L’idée est que plus il y a de complémentarité, plus il y a de retombées institutionnelles positives ou négatives. Les retombées de la complémentarité peuvent être négatives en raison d’un déséquilibre ou de comportements extrêmes de certains acteurs. Les retombées de la complémentarité peuvent être positives, deux explications aident à comprendre comment la complémentarité institutionnelle peut générer des retombées positives plutôt que négatives (Campbell, 2004). D’abord, la complémentarité institutionnelle met en jeu des institutions qui

s’alignent et renforcent les incitatifs des acteurs afin de produire des gains économiques ou autres retombées qui ne seraient pas produits autrement. Ensuite, la complémentarité institutionnelle créée des institutions politiques pour développer des incitatifs compensatoires qui vont réduire les comportements extrêmes découlant de l’intérêt propre des acteurs. Par exemple, une institution est créée pour compenser la faiblesse d’une autre institution (Campbell, 2011). Il y a en ce sens une tentative d’équilibrer la complémentarité institutionnelle.

Dans l’approche de la variété du capitalisme, la complémentarité institutionnelle entre des dispositifs est, par contre, définie comme fonctionnelle et non politique (Godard, 2004, p. 238).
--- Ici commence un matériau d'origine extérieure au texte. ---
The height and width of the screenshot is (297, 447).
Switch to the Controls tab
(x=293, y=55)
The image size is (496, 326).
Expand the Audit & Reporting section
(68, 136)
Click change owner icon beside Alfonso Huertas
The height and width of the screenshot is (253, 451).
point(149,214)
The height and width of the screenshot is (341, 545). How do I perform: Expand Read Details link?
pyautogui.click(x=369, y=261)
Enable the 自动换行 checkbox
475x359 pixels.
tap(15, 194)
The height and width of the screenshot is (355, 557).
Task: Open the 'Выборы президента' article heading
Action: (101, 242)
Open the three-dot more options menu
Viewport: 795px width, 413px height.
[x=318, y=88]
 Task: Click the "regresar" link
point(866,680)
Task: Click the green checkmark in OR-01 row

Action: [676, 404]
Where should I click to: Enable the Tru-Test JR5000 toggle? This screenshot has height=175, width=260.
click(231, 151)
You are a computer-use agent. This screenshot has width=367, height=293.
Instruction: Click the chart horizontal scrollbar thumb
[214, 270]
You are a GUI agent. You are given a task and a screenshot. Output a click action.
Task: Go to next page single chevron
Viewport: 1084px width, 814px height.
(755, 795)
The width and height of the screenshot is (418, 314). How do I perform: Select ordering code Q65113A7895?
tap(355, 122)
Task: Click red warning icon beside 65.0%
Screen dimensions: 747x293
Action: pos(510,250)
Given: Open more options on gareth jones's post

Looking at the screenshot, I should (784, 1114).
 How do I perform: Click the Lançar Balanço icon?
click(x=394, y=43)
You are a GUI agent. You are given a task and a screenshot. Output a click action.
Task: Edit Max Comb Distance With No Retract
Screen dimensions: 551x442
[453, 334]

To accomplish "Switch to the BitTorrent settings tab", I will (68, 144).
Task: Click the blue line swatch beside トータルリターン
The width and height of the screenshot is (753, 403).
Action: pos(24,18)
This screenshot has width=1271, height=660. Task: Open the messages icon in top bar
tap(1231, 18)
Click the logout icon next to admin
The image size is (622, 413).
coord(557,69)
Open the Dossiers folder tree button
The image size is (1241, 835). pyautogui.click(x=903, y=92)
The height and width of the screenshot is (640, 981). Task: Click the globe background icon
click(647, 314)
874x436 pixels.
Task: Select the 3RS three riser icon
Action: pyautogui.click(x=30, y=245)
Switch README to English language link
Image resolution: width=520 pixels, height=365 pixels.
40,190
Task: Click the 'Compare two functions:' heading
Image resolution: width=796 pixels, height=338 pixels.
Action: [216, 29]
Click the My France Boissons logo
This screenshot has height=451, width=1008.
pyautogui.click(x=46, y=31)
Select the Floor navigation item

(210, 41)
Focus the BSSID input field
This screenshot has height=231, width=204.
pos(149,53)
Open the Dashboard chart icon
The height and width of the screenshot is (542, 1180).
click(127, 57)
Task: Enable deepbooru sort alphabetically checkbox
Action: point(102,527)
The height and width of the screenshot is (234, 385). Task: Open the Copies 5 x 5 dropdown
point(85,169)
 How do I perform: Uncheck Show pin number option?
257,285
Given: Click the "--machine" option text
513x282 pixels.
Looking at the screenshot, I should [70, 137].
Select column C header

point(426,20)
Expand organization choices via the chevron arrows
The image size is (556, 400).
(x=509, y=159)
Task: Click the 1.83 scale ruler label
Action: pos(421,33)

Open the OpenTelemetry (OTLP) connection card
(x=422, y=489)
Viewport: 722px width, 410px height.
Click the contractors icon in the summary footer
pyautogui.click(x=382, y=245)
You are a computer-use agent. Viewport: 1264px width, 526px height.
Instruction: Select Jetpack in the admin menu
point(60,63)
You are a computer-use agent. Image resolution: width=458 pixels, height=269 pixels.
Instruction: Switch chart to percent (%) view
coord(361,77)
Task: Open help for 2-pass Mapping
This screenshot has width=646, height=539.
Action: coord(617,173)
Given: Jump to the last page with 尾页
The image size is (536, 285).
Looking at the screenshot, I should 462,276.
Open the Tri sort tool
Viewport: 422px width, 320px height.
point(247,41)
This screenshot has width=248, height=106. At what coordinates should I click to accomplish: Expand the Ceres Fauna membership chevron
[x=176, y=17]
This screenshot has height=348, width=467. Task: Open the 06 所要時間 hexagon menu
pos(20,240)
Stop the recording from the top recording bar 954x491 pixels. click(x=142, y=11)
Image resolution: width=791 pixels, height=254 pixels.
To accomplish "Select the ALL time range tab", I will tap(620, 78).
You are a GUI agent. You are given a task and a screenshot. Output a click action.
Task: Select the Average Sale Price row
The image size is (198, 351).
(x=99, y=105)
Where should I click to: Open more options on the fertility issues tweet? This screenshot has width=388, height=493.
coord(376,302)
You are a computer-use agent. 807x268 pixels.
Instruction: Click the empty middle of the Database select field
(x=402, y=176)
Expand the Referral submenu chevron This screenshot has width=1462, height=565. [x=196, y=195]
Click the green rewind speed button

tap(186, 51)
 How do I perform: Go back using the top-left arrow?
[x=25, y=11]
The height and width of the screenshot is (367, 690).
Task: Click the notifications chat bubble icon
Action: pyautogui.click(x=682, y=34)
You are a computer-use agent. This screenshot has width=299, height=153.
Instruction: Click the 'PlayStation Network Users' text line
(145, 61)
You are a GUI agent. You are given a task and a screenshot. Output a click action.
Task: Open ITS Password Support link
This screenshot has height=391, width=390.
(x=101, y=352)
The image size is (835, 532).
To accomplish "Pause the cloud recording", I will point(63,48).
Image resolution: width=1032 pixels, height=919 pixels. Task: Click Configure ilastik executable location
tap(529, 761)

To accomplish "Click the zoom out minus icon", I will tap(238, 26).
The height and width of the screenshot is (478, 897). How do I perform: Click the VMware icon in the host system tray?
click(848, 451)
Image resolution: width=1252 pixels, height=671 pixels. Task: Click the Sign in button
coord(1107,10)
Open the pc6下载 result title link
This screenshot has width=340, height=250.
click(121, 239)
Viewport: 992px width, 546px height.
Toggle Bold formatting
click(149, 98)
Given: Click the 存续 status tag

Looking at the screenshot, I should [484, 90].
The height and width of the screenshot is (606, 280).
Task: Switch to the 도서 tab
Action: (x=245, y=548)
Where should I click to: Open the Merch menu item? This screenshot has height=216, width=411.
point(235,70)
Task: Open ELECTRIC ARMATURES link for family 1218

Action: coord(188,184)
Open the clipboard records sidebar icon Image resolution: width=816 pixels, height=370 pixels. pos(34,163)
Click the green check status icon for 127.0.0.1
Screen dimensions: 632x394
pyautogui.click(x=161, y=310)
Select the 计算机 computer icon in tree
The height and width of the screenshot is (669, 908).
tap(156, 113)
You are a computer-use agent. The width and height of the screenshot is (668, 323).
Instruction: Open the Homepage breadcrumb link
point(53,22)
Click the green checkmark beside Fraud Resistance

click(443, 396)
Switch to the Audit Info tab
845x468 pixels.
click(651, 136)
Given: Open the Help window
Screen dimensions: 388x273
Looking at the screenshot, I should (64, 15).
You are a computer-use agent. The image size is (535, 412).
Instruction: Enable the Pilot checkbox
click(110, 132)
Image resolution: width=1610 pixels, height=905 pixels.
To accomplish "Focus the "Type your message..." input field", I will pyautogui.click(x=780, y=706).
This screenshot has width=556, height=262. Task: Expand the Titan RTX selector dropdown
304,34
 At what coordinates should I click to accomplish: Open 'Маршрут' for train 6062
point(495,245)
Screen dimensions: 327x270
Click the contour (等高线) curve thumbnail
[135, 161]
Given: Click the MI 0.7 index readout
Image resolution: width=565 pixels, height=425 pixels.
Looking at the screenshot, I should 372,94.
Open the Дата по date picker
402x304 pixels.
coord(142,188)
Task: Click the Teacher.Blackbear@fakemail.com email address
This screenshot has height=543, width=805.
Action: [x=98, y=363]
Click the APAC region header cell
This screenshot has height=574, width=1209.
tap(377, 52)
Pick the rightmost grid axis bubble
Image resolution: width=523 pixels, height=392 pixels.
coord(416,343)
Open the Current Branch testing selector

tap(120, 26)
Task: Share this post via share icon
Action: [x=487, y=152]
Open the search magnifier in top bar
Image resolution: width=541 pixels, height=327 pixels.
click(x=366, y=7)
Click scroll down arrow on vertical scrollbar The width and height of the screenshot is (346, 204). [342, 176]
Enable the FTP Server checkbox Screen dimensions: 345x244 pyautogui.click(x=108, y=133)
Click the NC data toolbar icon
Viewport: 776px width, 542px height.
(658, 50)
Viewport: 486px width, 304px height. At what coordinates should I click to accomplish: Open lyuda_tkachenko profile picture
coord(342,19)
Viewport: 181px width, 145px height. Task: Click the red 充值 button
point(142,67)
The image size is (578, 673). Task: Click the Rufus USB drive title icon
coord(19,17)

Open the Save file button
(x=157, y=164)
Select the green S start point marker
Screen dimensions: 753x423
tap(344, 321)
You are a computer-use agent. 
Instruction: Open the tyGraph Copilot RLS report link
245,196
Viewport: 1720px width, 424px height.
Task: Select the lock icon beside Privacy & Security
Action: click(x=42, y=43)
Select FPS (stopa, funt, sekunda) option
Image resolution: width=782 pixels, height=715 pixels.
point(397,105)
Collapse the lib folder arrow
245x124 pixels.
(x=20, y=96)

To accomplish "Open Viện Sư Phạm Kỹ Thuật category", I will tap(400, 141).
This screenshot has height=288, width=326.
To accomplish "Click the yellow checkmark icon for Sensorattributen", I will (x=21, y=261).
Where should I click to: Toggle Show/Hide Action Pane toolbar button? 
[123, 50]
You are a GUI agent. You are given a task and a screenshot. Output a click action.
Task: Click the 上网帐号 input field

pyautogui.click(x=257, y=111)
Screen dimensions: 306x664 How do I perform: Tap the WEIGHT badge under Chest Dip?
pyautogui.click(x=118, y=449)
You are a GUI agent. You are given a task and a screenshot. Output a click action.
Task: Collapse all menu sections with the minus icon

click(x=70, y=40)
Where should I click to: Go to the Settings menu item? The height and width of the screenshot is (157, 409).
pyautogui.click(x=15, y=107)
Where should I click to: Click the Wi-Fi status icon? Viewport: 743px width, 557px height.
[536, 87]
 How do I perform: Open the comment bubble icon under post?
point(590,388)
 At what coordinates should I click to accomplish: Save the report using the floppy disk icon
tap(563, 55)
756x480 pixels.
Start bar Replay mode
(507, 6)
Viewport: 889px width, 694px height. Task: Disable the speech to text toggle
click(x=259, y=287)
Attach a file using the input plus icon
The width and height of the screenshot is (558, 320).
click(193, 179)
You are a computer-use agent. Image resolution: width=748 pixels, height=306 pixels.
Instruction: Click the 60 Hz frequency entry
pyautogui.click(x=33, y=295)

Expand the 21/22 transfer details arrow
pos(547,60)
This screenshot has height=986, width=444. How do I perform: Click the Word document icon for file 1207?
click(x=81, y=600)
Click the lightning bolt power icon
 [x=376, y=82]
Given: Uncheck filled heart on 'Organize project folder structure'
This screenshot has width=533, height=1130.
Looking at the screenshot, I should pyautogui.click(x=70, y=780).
Selon Crouch (2010), dans l’approche de la variété du capitalisme, la complémentarité institutionnelle peut jouer trois rôles : les institutions compensent entre elles les faiblesses des autres institutions (Crouch, 2010; Sisson, 2007, p. 34-37) ; les meilleures pratiques dans un secteur d’activité peuvent être adoptées par un ensemble d’institutions comme normes à suivre pour assurer un succès quelconque des institutions ; enfin, la complémentarité institutionnelle a un sens économique, car elle a pour fonction de réduire les coûts de transaction, c’est-à-dire que différentes institutions transigent entre elles, produisant un modèle stable de transaction économique mutuellement positif, permettant de réduire les coûts de transaction (Crouch, 2010). Ces perspectives ne tiennent pas compte, cependant, de la poursuite des visions et des intérêts divergents et/ou convergents des acteurs et de leur capacité d’agir afin d’obtenir des gains qui leur sont propres. Nous suggérons que la complémentarité institutionnelle est plus complexe que les rôles fonctionnels proposés par l’approche de la variété du capitalisme.

L’analyse conceptuelle développée par des auteurs de l’approche néo-institutionnaliste, Crouch, Campbell et Streeck, conçoit la complémentarité institutionnelle comme un processus d’évolution constante d’essais et erreur menés par des acteurs. En ce sens, la complémentarité institutionnelle devient ambiguë lorsqu’elle n’est plus ce qu’elle était au moment de sa conceptualisation. Elle peut être ignorée par les acteurs s’ils n’y croient pas. Elle est conçue par des luttes historiques et n’a pas de caractéristique universelle d’application (Deeg, 2007).

Autrement dit, la complémentarité institutionnelle est conçue et évolue en réponse aux visions et aux intérêts divergents et convergents d’une diversité d’acteurs ayant des capacités leur permettant d’en tirer profit. L’évolution de la complémentarité institutionnelle peut avoir un coût pour un acteur, mais bénéficier à un autre. La complémentarité institutionnelle peut donc être positive ou négative. (Campbell, 2011; Crouch, 2010). Dans cette analyse conceptuelle, nous cherchons à comprendre comment la finalité, les ressources et le pouvoir qui gravitent autour des dispositifs expriment la dynamique de la complémentarité institutionnelle d’un dispositif.